DE AFVAARDIGING VAN DIAKENEN NAAR DE MEERDERE VERGADERINGEN
Behoren de diakenen tot de kerkeraad? Een stukje historie
Wanneer we op de vergadering van de classis een aantal namen horen van diakenen die naar deze vergadering zijn afgevaardigd, klinkt dat niemand vreemd in de oren. Dat geldt evenzeer van de vergaderingen van de particulière en generale synoden.
Toch zou men daar zo’n dertig jaar geleden anders over gedacht hebben. Het is professor Hovius geweest die met een rede op een diakenenconferentie in 1951 hiervoor de weg baande. Zijn rede had als titel: ”Behooren de diakenen tot den kerkeraad?” Hij beantwoordde deze vraag positief.

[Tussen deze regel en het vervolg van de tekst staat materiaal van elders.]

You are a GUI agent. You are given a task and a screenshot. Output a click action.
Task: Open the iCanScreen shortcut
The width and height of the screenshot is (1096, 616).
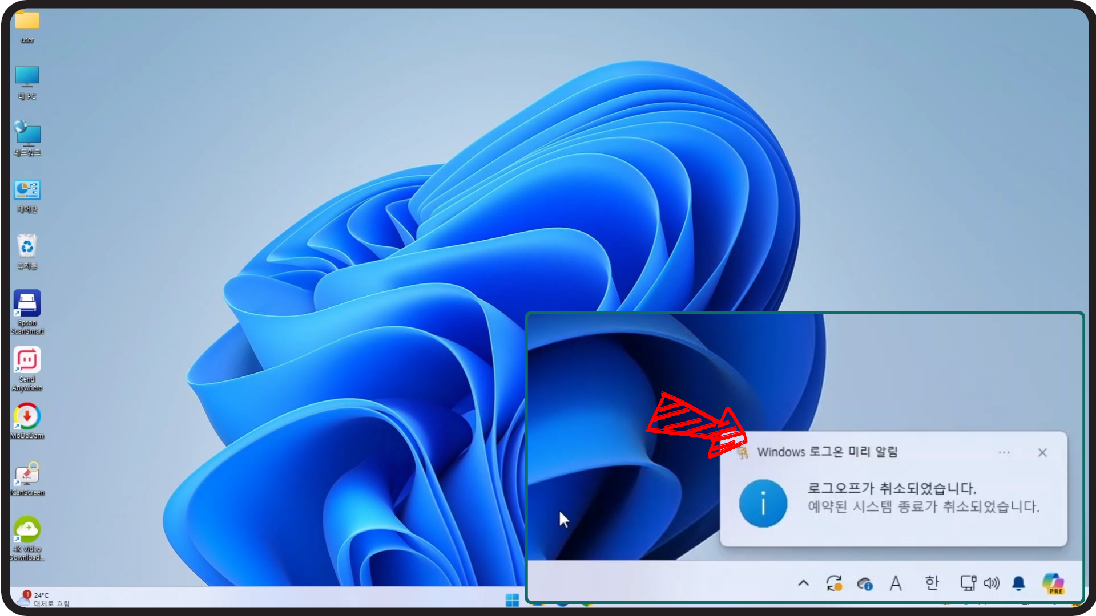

Het is niet te veel gezegd dat deze rede de doorslag heeft gegeven dat de diaken als volwaardig lid van de kerkeraad is geaccepteerd en van daaruit afgevaardigd is naar meerdere vergaderingen. Waarom deze vraag toen gesteld is, mag duidelijk zijn. De kerkorde zelf spreekt immers over ”de kerkeraad met de diakenen”? Daardoor wekt ze de suggestie dat de diakenen er eigenlijk niet bij behoren. De Ned. Geloofsbelijdenis spreekt er echter anders over. In artikel 30 staat heel duidelijk dat zij, met de opzieners, behoren tot de kerkeraad.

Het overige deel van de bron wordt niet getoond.